Tra queste attività “non essenziali” rientrano anche gli impianti sciistici. Non si scierà quindi sulle Alpi e la stagione sciistica appena iniziata rischia di essere stroncata sul nascere. Il blocco di piste da sci e impianti di risalita per i non agonisti rischia di mettere in ginocchio le già fragili economie di molte vallate alpine; un provvedimento nato forse dalle immagini provenienti dal primo giorno di apertura delle piste da sci di Cervinia con assembramenti – all'aperto, con mascherina e misurazione della temperatura -, inferiori a quelli che quotidianamente si trovano ad affrontare i fruitori dei mezzi di trasporto pubblici.
Svizzera, Francia e Austria, pur con tutte le restrizioni anti-coronavirus hanno mantenuto l'apertura degli impianti: mettiamo a punto qualunque protocollo voglia il governo – continua Panza - ma prevediamo l'apertura per salvare la stagione invernale, un giro d'affari che pesa 11mld e circa l'11% del Pil generato dal comparto turismo, nonché posti di lavoro diretti e d'indotto.
I dati delle associazioni di categoria Fedrefuni e Anef parlano di 15.000 impiegati direttamente nel settore, di cui un terzo fissi ovvero non stagionali e di un indotto calcolato in 150.000 posti di lavoro nel settore degli impianti sciistici tra maestri di sci, ristoratori ecc.; di questo indotto possiamo stimare che circa l'80% sia composto da stagionali, che erano già stagionali dall'estate scorsa in cui hanno lavorato poco – se hanno lavorato - e che si apprestano ad affrontare un'altra stagione senza coperture economiche di nessun tipo, con in più, per i ristoratori, l'aggravio di tutte le limitazioni del caso.

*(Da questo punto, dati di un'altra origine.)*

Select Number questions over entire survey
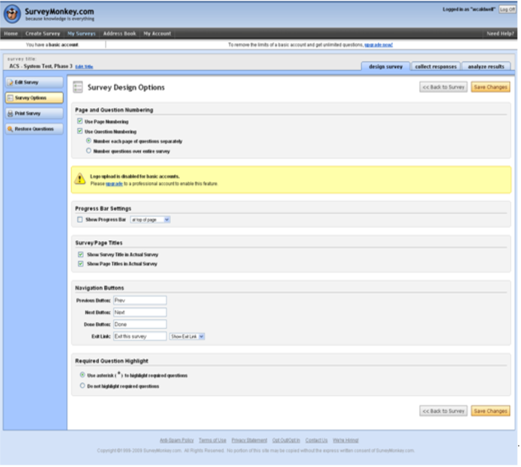This screenshot has height=467, width=521. pos(89,151)
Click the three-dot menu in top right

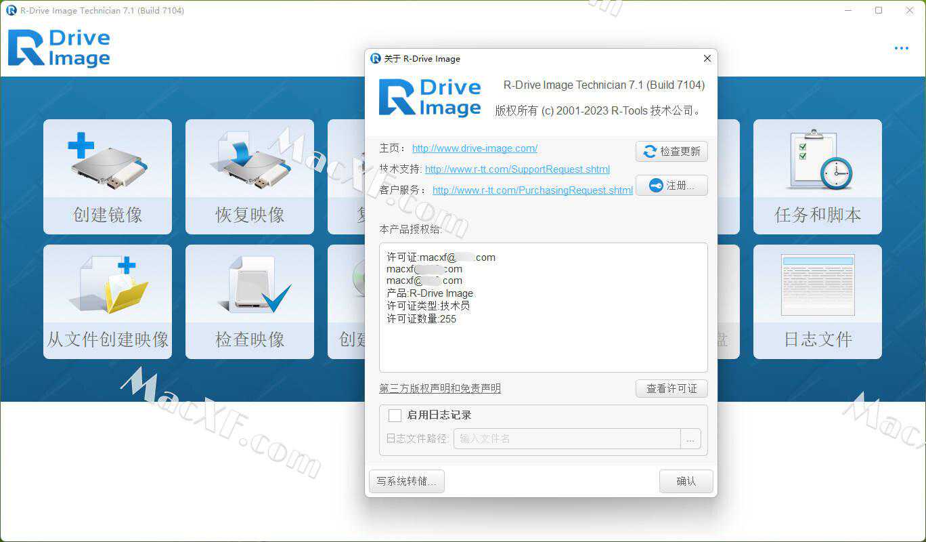click(901, 48)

Oltre alle chiusure il Governo ha annunciato indennizzi, bene, purché siano risorse reali e non quei fondi già promessi questa primavera e non ancora pervenuti, dispersi tra un decreto e l'altro, e che tengano conto di tutti...
Così in una nota l'europarlamentare Alessandro Panza, responsabile del Dipartimento aree montane della Lega.